A velha casa sombria é um dos elementos mais antigos e glosados do cinema de terror (há mesmo um filme com esse título, A Velha Casa Sombria, realizado por James Whale em 1932), assim como o mistério (ou o horror sobrenatural) que se esconde no sótão da dita. Em Graça Furiosa, filme de estreia de Paris Zarcilla (e primeiro de uma trilogia, segundo o realizador), é uma dessas velhas e grandes casas sombrias que serve de cenário à história, se bem que seja luxuosa e esteja bem conservada e servida de equipamentos domésticos modernos. O que não impede também que haja um mistério no seu sótão, devidamente arrumado a um canto, entre mobília vária coberta com os habituais lençóis brancos, para dar o devido ar fantasmagórico.
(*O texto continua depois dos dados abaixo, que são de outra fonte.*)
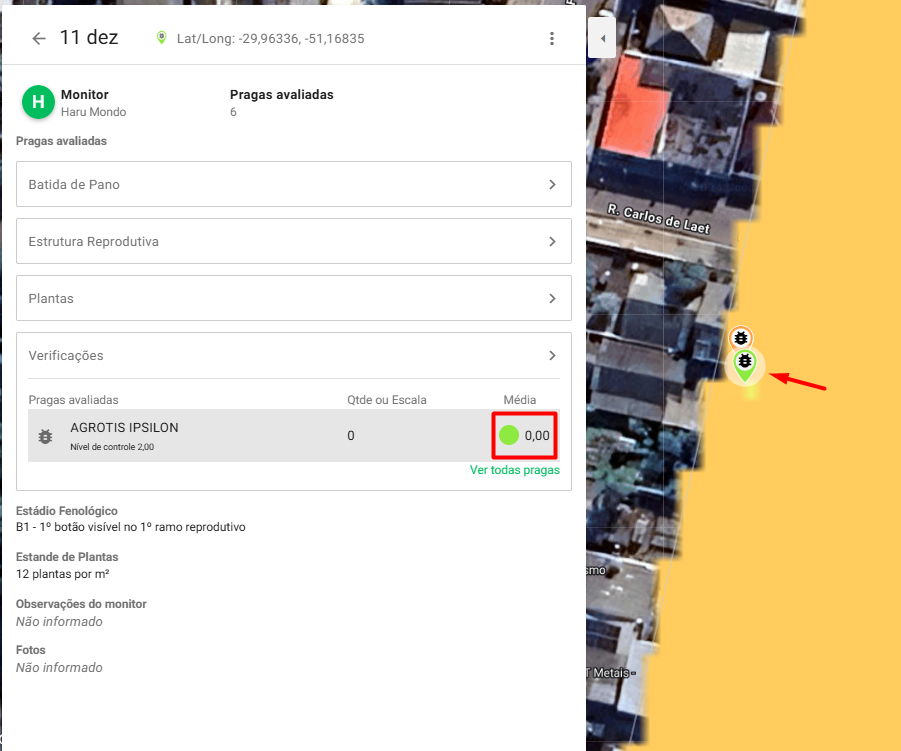Expand the Estrutura Reprodutiva section

pos(293,242)
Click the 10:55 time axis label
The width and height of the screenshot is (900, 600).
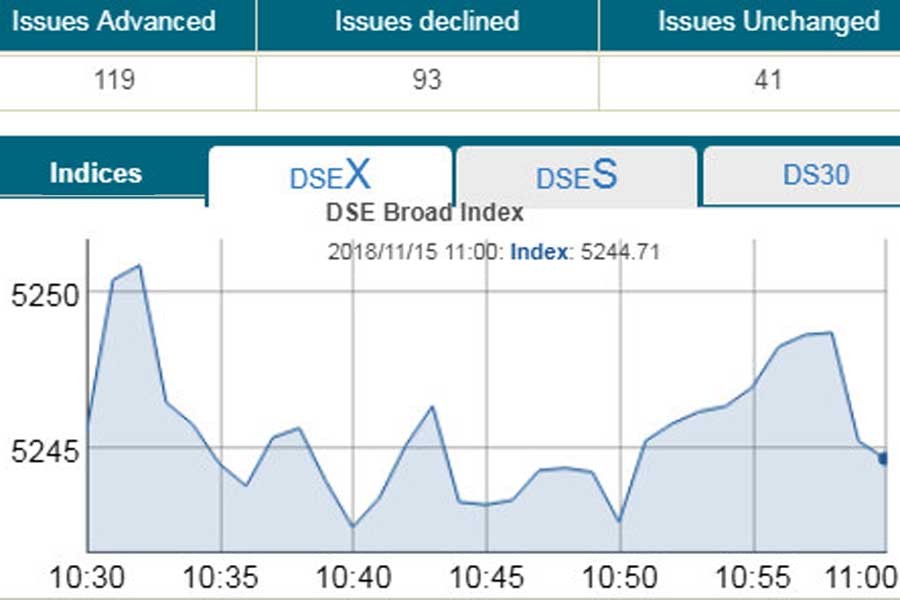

É nesta casa situada no campo inglês que entra Joy (Maxene Eigenmann), uma imigrante filipina que trabalha a limpar casas e é mãe solteira da pequena Grace (Jaeden Paige Boadilla). Joy deseja mais do que tudo conseguir um visto de residência para poder ficar em Inglaterra e arranjar uma casa onde morar com a menina. Na grande e sombria mansão vivem apenas a mulher que a contratou, Katherine Garrett (Leanne Best), e o seu tio idoso e acamado, Nigel (David Hayman). Nigel está a morrer de cancro e num estado de quase total inconsciência, sendo necessário cuidar dele com toda a atenção e medicá-lo todos os dias. Temendo não ter conseguido o emprego se tivesse dito à sua patroa que tinha uma filha, Joy meteu Grace na casa sem ela a ver. Mas as suas tentativas de a manter fechada no quarto que partilham são inúteis, porque a miúda é muito curiosa e ainda mais traquinas.
Além de assentar o enredo nos referidos elementos típicos do terror gótico, Graça Furiosa tem também componentes narrativas que Paris Zarcilla parece ter ido buscar a obras de autores do século XIX como Charles Dickens, bem como à literatura popular dessa época (e elas vão de uma conspiração familiar a um lote de cartas nunca enviadas e reveladoras), que fazem com que o filme, mais do que uma vez, e por decorrer praticamente todo no mesmo espaço fechado, pareça passar-se há 200 anos e não na nossa época. E contribuem também para a atmosfera de opressão e aprisionamento que Zarcilla vai construindo pouco a pouco, que não abranda – pelo contrário – mesmo depois da reviravolta que a história dá, causada pela alteração radical da situação de uma das personagens principais.
Dado que Paris Zarcilla quer também pronunciar-se sobre a condição dos imigrantes e as injustiças e humilhações a que alguns deles estão sujeitos, porque totalmente desprotegidos nos países a que rumaram, Graça Furiosa é uma amálgama de thriller gótico como manda a tradição e de filme social e realista ao gosto das agendas dos tempos que correm. Como sucede em muitas fitas de estreia, esta não está livre de imperfeições e de arestas por limar (sobretudo no último acto), nem de uma ou duas gaffes. Coisas que não existem nas interpretações, sobretudo na da pequena Boadilla, que leva a sua Grace aos limites da audácia (e do exasperante), nem na do veterano Hayman, tão persuasivo na pele de um avôzinho desprotegido e agradecido como na de um velho pérfido e tirânico. E como a tradição pesa bastante, no balanço final de Graça Furiosa, o “gótico” ganha ao “social”.